Not only could newly revealed positive results upend the timeline of when COVID-19 took hold throughout the U.S., their efforts could help prevent future deaths by identifying communities that contact tracers and containment strategies should target. Medical examiners like Dr. Thomas Gilson say their insights are a crucial part of the long-term public health surveillance mechanism.
“If all I had for information was how many health care workers tested positive and how many people who were really sick test positive, I really have the potential to miss a lot of people out in the community who either aren’t that sick or are sick and don’t access the health care system,” said Gilson, who oversees the efforts in Cuyahoga County, Ohio, the county with the second-highest number of infections in the state.
Thanks to funding from the county, Gilson and his team have been able to perform antibody testing on 350 deceased people. About 3% came back positive, but additional testing on tissue samples pulled from the same bodies came back negative. He believes the antibody tests were false positives and cautions against relying on antibody testing for retrospective research.
“These results indicate that the number of people infected in our community is still relatively low,” Gilson said.
A similar effort is underway in California, which is the only state to have requested that all of its medical examiner offices re-examine past cases.
“People are dying at home without any medical diagnosis — we’re the last chance to catch those people and make sure that steps are taken to help contain the virus and spread,” said Dr. Christopher Young, the Ventura County chief medical examiner, who has started reviewing files as far back as December.
The initial look-back request was issued by Gov. Gavin Newsom and the state Department of Health in late April and asked teams to reconsider cases dating back to December 2019, before China announced the identification of the virus.

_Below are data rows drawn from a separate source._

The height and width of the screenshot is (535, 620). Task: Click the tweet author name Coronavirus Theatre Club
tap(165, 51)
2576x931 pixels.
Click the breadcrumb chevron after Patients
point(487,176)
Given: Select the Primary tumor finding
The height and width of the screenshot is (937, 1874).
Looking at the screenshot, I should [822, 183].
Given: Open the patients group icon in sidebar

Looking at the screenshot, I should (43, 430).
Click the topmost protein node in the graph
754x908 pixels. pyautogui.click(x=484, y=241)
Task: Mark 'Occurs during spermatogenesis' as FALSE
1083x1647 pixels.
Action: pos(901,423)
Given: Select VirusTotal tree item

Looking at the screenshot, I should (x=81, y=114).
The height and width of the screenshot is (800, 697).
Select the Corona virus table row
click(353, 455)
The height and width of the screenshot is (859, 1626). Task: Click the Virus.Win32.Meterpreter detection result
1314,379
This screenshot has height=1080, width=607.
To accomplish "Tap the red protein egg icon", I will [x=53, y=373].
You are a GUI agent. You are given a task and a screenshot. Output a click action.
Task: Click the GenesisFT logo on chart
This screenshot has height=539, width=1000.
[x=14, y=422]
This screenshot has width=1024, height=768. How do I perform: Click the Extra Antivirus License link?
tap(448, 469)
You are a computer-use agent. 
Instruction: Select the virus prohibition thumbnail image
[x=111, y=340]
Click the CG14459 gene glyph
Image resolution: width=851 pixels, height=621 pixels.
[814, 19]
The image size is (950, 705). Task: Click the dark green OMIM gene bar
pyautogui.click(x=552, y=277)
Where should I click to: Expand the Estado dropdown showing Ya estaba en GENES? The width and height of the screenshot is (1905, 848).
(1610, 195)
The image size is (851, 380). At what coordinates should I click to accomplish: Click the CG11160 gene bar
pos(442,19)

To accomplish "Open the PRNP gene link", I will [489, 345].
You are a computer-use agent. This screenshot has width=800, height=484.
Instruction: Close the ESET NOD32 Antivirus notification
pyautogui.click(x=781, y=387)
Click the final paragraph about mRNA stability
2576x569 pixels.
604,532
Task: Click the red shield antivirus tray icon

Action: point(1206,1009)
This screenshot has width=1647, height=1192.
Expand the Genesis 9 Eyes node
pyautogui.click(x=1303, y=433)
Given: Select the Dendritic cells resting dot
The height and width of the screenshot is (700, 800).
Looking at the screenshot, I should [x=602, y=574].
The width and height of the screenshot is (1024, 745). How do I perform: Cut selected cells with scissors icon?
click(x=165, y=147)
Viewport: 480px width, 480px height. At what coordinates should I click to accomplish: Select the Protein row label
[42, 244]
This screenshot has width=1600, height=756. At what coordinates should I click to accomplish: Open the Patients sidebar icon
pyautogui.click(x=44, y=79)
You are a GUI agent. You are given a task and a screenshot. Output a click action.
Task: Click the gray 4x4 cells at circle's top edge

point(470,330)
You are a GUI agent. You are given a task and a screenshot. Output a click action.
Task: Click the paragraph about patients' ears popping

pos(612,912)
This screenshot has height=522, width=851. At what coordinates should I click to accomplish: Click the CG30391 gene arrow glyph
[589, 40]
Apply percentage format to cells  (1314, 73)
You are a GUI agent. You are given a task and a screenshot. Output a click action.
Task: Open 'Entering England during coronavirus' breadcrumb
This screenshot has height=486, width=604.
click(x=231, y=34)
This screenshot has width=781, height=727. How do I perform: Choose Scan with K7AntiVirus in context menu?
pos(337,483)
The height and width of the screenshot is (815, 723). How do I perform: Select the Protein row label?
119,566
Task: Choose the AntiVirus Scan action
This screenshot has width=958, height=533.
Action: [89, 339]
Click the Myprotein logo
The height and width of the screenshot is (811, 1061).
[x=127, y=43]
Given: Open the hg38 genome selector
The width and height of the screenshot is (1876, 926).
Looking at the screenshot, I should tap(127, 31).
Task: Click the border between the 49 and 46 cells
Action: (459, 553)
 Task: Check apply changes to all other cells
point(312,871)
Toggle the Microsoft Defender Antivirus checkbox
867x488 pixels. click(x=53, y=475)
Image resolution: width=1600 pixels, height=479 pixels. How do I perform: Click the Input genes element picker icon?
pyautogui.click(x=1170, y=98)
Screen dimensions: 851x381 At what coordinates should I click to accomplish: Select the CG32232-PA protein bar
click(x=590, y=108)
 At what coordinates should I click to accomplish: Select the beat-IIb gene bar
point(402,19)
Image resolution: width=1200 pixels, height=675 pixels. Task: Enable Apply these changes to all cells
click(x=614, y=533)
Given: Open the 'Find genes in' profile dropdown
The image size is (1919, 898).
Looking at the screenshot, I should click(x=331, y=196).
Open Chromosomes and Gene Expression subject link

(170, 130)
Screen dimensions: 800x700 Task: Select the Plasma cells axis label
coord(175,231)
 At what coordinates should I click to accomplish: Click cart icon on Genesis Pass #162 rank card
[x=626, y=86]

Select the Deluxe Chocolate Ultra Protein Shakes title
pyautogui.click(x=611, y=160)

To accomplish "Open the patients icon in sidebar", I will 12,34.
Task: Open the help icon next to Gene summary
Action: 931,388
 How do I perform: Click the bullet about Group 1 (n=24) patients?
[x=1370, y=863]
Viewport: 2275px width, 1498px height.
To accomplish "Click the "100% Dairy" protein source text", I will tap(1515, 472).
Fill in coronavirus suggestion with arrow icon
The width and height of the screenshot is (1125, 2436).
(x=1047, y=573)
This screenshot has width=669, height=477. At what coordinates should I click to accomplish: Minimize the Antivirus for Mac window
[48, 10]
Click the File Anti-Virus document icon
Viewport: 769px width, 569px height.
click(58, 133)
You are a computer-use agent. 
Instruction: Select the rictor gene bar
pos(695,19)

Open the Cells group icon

The effort was triggered by Santa Clara County’s identification of two deaths on Feb. 6 and Feb. 17 as positive for SARS-CoV-2, the virus that causes COVID-19 — predating the first established death in the country by weeks.
“As a physician and a forensic pathologist, I definitely would like to make sure we have accurate causes and that’s why we do all the tests that we do on any case: to try to come to the right conclusion,” Young said.
Some medical examiners have access to facilities that can test autopsy tissue samples. California health officials send their specimens to the Centers for Disease Control and Prevention for testing, but certain criteria must be met and results can take up to eight weeks, the officials said.
The effort has been slow to bear results — diminished in part by the state’s recent record daily numbers, as teams work to keep up with the flood of new cases.
“We are still very, very much in the thick of things,” said Andrea Bowers, spokeswoman for the Imperial County Public Health Department. “So, we’ve had to bring in additional contact tracers, case investigators and epidemiology staff, and so they really have not had a moment to kind of look backwards.”
As caseloads swell across the U.S., teams in Washington, Nevada, New Mexico, Massachusetts and Illinois are also re-examining blood and tissue samples to identify any potential COVID-19 cases that were overlooked.
Snuderl, of NYU Langone, is convinced the virus was spreading in New York well before the first official case was announced on March 1. His theory was bolstered by a recent finding by Mount Sinai Hospital researchers that some New Yorkers had COVID-19 antibodies present in their blood more than a week before the first case was announced in New York City.
“We cannot go back in time, we can’t turn the clock back and we cannot change what happened,” Snuderl said, “but I think it will definitely help us to prepare for the next pandemic.”